======== Text excerpt ========

Home computer ports of Mercs were also released for the Amiga, Amstrad CPC, Atari ST, Commodore 64 and ZX Spectrum in 1991 by U.S. Gold. These conversions of the game were handled by Tiertex, who also developed the Master System conversion.

==Reception==

Upon its North American debut at Chicago's American Coin Machine Exposition (ACME) in March 1990, Mercs was declared "the hit of the show" by RePlay magazine and several major distributors. Upon release, the game was a hit in the United States, where weekly coin drop earnings averaged $193.25 per arcade unit during November and December 1990.

========

Required tasks
1. Summarize the Mercs text in two sentences.
2. Name every home computer platform that the Mercs text says received a port of the game.
3. Carry the Mercs reception text forward from its final sentence.
The listing that follows has no connection to the Mercs text.

======== Data shown ========

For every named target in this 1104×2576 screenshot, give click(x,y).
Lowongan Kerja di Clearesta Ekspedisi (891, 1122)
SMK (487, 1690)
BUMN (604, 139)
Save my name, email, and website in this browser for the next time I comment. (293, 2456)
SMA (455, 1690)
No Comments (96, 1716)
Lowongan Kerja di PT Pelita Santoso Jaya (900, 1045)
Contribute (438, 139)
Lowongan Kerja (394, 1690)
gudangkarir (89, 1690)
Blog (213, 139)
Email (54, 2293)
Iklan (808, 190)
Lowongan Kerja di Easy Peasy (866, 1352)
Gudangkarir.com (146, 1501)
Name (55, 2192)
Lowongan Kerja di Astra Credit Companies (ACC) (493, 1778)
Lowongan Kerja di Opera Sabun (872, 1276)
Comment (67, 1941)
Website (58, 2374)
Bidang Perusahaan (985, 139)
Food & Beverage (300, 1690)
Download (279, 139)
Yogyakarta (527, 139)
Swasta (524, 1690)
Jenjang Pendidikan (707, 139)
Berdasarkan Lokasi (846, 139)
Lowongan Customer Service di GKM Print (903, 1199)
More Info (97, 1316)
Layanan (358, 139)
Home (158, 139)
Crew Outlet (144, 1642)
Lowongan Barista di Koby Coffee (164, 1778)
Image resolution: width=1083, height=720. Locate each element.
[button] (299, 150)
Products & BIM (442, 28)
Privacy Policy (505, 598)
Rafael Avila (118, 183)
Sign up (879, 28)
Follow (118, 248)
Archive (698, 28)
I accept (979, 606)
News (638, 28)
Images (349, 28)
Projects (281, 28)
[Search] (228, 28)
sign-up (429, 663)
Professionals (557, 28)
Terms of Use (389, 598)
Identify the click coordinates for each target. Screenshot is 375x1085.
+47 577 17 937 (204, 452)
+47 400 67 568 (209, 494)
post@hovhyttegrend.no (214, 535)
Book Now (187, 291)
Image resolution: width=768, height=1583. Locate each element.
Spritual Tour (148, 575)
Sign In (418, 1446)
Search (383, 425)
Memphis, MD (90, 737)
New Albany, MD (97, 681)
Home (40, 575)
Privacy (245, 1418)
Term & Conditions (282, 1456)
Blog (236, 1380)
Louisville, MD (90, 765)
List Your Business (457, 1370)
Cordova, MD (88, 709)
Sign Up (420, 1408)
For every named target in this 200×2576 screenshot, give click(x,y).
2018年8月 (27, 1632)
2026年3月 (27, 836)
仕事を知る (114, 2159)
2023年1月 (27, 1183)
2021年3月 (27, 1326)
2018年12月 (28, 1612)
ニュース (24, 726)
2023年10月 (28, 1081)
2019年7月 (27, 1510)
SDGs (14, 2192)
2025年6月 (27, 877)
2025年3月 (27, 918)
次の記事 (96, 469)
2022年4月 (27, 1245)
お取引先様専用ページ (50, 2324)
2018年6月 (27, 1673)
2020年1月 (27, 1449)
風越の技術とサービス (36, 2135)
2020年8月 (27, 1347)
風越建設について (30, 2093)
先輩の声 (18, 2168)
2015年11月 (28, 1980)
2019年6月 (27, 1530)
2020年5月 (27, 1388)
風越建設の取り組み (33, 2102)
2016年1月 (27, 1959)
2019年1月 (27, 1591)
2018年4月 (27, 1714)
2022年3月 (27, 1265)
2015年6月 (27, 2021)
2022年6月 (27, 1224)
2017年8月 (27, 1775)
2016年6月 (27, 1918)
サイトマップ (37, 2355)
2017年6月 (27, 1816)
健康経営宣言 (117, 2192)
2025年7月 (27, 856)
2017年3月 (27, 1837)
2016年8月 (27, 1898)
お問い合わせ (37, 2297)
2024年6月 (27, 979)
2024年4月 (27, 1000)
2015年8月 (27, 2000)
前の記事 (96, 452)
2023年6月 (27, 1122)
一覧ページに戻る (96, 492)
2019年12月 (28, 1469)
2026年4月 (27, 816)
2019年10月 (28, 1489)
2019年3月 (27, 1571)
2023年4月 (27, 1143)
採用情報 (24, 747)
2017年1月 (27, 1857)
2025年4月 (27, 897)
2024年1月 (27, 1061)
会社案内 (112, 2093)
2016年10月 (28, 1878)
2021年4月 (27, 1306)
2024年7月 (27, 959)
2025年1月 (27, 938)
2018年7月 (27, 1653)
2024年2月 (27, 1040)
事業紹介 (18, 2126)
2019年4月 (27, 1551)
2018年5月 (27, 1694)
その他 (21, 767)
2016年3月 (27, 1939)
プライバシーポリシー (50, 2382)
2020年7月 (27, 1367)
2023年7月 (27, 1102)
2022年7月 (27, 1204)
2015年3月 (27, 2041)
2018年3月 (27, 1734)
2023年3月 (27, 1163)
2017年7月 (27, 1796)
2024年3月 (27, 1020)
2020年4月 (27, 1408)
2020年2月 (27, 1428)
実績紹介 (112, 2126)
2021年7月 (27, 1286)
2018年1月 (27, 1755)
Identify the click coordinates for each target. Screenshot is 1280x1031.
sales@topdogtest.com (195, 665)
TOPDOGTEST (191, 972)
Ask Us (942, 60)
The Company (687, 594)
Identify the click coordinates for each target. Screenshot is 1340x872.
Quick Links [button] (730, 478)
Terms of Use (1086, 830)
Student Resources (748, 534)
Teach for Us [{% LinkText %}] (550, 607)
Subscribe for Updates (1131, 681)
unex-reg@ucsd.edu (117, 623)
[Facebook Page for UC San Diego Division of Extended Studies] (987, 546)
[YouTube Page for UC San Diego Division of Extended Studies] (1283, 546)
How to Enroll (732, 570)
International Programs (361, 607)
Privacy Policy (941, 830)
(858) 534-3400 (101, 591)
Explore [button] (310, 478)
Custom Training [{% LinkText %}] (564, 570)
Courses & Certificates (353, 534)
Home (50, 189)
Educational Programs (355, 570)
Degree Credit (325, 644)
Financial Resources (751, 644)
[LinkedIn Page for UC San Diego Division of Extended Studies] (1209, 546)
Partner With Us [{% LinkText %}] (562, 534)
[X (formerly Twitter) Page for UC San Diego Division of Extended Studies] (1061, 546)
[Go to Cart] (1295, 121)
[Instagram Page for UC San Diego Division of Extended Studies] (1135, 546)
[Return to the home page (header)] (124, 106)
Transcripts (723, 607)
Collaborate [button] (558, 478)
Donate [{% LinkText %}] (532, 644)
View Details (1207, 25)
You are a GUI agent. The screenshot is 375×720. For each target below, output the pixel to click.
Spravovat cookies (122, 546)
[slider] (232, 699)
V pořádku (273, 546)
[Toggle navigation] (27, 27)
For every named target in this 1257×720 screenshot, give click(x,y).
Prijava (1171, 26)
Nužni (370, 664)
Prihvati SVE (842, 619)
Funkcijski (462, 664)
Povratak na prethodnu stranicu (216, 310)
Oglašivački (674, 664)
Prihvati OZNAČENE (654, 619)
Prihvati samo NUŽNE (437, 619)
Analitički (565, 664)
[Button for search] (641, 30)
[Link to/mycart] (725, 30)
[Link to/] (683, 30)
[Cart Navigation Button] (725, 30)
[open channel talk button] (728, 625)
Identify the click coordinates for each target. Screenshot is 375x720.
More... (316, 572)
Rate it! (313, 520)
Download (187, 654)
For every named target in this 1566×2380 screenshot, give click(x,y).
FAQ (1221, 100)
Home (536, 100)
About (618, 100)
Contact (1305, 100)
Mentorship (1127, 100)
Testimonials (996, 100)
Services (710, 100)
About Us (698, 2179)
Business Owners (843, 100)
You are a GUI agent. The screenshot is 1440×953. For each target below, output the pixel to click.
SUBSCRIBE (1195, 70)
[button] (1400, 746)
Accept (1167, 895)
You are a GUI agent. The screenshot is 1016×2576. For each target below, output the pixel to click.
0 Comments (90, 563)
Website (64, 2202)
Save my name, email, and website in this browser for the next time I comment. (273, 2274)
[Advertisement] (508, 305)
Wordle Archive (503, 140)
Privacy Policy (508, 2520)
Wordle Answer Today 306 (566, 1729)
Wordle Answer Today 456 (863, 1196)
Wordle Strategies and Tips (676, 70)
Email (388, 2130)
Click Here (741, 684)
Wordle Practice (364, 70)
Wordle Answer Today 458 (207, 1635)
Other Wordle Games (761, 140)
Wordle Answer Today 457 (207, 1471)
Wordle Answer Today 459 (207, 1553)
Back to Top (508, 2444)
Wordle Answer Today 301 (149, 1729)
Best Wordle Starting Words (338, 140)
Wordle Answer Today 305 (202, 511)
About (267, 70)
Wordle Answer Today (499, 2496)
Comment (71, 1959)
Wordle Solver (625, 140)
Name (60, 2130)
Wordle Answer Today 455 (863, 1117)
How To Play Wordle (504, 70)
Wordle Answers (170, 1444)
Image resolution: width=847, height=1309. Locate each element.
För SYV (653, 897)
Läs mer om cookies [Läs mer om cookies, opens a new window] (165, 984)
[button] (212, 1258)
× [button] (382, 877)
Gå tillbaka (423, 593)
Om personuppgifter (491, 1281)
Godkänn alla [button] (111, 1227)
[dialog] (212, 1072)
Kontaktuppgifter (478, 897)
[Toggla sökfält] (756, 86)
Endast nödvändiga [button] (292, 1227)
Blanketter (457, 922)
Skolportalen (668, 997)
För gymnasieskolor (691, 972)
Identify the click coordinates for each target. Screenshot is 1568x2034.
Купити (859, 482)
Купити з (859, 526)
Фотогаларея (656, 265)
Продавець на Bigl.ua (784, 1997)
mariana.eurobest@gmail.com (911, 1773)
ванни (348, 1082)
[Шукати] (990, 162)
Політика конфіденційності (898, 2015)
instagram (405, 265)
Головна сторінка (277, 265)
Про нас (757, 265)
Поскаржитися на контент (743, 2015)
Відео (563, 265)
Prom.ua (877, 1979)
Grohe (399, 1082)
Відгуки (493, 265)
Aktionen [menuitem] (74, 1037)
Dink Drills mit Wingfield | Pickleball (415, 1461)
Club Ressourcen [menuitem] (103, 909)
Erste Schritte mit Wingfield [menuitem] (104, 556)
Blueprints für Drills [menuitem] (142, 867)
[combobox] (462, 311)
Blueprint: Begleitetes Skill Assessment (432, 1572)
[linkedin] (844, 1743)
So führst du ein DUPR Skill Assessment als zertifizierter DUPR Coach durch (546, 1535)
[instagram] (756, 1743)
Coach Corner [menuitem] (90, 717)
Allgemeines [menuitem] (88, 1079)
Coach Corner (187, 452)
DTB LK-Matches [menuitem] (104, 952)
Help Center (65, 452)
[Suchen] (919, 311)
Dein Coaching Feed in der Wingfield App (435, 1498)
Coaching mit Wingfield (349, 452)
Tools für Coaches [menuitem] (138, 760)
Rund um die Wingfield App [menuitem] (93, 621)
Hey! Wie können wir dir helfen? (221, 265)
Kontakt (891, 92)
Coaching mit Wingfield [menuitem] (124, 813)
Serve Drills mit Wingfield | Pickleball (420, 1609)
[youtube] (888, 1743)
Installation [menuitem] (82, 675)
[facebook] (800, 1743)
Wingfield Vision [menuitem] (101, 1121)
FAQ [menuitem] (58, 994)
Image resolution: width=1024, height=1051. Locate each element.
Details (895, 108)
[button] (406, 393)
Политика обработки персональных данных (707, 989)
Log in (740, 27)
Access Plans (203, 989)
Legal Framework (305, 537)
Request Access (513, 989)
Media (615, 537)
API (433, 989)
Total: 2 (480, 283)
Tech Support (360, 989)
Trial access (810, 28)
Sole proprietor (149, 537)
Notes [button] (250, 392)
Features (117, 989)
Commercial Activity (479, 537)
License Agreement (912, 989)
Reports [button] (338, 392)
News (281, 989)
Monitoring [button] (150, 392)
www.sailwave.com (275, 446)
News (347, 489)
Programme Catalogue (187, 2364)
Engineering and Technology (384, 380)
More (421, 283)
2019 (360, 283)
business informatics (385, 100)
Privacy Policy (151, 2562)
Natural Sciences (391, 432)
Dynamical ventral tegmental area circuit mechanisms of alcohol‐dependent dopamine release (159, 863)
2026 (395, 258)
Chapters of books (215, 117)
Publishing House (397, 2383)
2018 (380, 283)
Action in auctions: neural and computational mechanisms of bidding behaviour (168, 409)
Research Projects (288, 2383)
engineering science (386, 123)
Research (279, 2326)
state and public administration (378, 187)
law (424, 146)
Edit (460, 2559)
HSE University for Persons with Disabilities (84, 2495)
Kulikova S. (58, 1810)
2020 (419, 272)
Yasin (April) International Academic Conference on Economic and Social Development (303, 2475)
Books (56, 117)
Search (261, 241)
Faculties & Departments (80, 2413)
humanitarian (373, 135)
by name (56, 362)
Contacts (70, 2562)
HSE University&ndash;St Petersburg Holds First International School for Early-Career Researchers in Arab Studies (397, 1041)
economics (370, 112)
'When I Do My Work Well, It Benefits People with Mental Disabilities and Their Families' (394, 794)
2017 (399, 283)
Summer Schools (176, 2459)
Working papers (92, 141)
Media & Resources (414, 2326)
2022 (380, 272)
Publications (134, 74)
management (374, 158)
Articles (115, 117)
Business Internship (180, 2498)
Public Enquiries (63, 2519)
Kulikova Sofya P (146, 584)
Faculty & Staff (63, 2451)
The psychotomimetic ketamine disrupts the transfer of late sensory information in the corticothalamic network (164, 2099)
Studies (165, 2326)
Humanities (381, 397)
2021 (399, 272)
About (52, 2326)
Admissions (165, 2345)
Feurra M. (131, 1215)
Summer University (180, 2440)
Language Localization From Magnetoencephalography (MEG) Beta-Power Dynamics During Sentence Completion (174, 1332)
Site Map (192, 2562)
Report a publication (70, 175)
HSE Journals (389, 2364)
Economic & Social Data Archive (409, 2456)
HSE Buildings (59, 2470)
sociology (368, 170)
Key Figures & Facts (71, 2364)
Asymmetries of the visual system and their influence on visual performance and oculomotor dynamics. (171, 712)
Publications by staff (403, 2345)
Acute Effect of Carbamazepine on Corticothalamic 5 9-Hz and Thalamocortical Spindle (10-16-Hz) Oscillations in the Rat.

========

Answers by item
1. In 1991 U.S. Gold released home computer ports of Mercs for the Amiga, Amstrad CPC, Atari ST, Commodore 64 and ZX Spectrum, and Tiertex, which also developed the Master System conversion, handled them. After RePlay magazine and several major distributors called Mercs "the hit of the show" at its North American debut at the American Coin Machine Exposition in March 1990, the game became a hit in the United States, with weekly coin drop earnings averaging $193.25 per arcade unit during November and December 1990.

2. Amiga, Amstrad CPC, Atari ST, Commodore 64, ZX Spectrum

3.
In Japan, Game Machine listed Mercs on their May 1, 1990 issue as being the second most-successful table arcade unit of the month, outperforming titles such as Aliens and Final Fight. In the United States, it had a strong launch, as the top-grossing new arcade release in the May 1990 issue of the RePlay charts. While successful, it was not an arcade blockbuster like the original Commando or its imitators such as Ikari Warriors (1986). The original Commando designer Tokuro Fujiwara was disappointed that he did not develop a Commando sequel sooner, as the arcade market already had numerous Commando style games by the time Mercs released.

Mercs was generally well received by critics upon release. The arcade game received generally positive reviews from Computer and Video Games, Sinclair User and Your Sinclair magazines in 1990.

Review scores
| Publication | Score |
|---|---|
| Computer and Video Games | 90% (Arcade) |
| Game Informer | 9/10, 9.5/10, 8/10 (Mega Drive) |
| Sinclair User | 74% (Arcade) |
| Your Sinclair | 85% (Arcade) |
| MegaTech | 90% (Mega Drive) |
| Mega | 72% (Mega Drive) |

Awards
| Publication | Award |
|---|---|
| RePlay | ACME hit of the show |
| MegaTech | Hyper Game |
| Computer and Video Games | C+VG Hit |

===Mega Drive===
In the United Kingdom, Mercs was the top-selling Sega Mega Drive game in October 1991. The Mega Drive port received generally positive reviews from MegaTech and Mega magazines.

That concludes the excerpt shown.